#### RECORD EXTRACTS
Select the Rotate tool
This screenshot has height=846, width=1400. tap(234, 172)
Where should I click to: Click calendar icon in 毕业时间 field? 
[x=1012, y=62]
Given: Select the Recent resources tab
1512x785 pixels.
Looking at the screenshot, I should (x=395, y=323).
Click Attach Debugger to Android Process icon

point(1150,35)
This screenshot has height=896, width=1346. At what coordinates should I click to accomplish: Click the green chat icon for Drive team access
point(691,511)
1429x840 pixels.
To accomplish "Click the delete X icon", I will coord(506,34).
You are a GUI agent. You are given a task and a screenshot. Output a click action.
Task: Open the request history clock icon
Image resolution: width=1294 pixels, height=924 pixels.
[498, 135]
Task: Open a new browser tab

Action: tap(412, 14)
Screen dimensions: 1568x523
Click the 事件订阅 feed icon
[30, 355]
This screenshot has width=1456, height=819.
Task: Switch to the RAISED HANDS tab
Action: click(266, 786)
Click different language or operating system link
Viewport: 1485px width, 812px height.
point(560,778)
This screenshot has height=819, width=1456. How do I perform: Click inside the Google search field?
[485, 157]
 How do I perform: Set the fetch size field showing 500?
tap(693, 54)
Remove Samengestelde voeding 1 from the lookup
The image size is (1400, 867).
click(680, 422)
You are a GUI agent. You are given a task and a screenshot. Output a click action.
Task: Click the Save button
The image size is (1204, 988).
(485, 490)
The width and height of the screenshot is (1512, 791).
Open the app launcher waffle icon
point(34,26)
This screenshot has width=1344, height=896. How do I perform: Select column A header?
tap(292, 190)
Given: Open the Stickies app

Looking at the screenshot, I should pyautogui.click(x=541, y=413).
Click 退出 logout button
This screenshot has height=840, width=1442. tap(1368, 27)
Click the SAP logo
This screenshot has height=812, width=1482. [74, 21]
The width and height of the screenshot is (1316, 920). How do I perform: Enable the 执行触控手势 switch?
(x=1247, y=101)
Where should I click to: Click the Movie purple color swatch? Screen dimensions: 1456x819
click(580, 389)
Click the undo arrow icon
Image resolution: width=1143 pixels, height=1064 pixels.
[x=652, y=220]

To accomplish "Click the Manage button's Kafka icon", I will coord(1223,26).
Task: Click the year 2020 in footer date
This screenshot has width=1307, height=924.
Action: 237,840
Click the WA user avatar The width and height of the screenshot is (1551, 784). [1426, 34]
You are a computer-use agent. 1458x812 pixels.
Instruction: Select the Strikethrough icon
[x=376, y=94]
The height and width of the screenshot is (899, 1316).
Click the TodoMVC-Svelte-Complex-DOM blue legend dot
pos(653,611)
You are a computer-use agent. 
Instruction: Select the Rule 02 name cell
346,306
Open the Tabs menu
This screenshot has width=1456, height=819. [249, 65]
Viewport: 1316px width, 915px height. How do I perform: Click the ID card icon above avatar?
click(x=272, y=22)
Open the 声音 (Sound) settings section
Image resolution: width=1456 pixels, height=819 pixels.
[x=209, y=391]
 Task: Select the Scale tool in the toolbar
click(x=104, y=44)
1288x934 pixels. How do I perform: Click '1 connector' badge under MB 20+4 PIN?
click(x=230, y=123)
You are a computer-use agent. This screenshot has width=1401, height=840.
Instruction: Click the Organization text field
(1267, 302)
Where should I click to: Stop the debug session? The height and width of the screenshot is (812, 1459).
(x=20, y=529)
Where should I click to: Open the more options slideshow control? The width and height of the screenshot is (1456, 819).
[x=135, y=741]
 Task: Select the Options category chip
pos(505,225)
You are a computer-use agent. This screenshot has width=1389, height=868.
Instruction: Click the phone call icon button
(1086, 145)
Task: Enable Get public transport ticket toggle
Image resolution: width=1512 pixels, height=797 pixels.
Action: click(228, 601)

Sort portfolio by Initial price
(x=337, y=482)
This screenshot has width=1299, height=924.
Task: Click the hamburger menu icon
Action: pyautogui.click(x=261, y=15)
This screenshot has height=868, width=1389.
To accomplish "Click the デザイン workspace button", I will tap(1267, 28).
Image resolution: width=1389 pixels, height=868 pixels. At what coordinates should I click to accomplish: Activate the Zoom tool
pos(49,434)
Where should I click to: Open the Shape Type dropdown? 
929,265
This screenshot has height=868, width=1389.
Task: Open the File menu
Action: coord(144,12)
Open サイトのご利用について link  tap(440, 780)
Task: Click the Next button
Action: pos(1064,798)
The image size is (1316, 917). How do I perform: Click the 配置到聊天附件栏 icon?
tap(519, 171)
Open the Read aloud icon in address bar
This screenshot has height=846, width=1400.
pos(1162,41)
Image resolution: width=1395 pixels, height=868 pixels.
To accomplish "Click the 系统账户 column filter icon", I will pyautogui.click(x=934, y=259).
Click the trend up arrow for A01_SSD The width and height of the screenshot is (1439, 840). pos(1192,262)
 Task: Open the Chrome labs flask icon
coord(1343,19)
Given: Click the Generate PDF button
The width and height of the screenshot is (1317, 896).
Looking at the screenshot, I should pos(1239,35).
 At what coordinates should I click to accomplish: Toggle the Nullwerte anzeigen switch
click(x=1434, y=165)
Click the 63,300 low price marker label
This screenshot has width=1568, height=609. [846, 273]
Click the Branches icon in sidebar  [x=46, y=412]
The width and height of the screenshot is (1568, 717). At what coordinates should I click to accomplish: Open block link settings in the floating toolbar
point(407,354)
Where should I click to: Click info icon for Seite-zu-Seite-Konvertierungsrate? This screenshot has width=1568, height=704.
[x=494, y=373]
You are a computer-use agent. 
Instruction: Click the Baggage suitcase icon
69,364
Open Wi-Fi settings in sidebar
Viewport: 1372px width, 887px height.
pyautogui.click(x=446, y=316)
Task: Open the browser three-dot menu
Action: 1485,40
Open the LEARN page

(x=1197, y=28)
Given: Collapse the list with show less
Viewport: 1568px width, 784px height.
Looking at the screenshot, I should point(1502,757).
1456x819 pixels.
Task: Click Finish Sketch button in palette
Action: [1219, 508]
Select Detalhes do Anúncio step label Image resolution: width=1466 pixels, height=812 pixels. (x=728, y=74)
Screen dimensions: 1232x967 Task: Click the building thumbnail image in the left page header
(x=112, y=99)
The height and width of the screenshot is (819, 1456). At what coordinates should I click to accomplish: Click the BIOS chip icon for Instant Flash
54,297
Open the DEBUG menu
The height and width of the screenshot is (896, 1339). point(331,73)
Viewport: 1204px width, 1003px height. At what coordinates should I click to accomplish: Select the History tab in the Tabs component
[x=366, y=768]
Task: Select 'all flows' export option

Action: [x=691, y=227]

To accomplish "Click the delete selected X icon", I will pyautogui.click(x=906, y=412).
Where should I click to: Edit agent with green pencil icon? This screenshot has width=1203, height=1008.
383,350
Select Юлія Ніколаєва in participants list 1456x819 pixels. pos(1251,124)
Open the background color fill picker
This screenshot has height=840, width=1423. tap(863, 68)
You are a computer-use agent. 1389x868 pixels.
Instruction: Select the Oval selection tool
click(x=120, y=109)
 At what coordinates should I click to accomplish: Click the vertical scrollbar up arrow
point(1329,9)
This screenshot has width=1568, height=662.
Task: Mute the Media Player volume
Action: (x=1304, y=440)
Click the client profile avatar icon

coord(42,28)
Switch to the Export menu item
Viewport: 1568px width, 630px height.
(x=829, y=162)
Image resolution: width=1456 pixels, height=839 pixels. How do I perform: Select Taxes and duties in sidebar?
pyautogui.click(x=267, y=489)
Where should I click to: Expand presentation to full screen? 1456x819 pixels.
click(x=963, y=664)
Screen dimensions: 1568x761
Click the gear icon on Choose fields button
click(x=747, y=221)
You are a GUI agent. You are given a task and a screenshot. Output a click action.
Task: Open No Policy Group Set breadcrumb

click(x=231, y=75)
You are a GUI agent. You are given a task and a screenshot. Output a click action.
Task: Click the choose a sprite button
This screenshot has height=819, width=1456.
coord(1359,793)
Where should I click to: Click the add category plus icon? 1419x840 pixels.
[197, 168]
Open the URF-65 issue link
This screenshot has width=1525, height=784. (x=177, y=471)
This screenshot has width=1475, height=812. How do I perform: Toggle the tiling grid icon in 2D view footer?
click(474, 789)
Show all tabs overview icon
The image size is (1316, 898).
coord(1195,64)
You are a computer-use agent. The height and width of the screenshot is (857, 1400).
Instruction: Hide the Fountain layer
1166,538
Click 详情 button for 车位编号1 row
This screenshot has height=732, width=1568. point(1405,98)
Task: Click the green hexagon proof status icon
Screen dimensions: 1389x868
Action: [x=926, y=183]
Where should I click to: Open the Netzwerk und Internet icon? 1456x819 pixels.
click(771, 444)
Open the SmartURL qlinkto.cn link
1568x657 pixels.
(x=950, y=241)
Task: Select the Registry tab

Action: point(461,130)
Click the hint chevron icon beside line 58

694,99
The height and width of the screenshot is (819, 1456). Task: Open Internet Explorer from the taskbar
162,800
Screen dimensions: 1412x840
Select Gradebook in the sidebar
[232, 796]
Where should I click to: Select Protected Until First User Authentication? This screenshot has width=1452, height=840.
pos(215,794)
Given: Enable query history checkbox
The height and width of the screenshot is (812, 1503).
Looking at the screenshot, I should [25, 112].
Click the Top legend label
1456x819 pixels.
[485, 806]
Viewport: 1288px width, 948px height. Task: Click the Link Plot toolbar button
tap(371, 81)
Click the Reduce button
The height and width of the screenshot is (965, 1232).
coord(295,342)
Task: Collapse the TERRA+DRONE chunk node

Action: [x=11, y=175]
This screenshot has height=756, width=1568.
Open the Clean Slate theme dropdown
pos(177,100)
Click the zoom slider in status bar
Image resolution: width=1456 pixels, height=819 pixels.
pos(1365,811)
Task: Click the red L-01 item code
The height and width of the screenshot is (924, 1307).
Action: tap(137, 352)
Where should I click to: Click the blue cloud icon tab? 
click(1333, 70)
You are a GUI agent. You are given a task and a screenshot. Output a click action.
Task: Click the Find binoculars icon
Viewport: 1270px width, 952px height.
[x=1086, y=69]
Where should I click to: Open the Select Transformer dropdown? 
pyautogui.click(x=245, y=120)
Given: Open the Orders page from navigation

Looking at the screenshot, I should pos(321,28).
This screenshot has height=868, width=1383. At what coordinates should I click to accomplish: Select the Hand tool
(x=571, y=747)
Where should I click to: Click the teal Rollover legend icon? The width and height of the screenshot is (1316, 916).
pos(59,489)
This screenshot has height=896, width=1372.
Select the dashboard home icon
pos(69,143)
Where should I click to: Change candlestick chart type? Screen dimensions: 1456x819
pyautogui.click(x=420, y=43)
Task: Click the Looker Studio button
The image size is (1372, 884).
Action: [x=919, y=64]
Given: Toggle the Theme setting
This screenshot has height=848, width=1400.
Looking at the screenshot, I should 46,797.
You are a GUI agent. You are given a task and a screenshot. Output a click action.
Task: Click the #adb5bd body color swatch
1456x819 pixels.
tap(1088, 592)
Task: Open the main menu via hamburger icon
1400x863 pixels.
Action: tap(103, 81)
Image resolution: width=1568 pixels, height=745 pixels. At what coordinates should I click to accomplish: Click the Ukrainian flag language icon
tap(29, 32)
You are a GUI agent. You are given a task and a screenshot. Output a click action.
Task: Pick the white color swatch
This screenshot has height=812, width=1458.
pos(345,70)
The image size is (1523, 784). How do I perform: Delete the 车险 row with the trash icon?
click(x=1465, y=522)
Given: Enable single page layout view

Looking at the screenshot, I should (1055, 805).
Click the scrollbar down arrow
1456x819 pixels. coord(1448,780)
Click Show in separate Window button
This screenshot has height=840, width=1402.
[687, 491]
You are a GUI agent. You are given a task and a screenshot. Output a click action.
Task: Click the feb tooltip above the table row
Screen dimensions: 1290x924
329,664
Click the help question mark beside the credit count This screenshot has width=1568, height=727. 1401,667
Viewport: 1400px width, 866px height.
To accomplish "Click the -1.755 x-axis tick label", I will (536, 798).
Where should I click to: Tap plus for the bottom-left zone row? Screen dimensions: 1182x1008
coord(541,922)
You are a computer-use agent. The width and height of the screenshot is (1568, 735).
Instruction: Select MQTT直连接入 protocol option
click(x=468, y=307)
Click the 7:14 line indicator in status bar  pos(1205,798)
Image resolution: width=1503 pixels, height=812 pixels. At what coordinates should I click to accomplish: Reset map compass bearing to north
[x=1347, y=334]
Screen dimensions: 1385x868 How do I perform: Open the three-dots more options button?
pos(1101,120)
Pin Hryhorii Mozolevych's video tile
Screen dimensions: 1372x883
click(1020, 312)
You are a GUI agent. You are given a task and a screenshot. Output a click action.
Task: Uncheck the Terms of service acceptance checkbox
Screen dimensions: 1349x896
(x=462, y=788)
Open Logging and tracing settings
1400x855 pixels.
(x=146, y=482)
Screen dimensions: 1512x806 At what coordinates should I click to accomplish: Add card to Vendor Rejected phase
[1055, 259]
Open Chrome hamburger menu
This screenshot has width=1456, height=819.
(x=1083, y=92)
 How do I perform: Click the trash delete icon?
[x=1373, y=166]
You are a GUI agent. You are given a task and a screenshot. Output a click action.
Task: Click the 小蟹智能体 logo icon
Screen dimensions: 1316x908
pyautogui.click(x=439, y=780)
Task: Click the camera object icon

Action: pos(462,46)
########
EXERCISE AIM: Your response should be made up of the lines in the data that contain the word "list".

ANSWER AREA:
Given: Collapse the list with show less
Select Юлія Ніколаєва in participants list 1456x819 pixels. pos(1251,124)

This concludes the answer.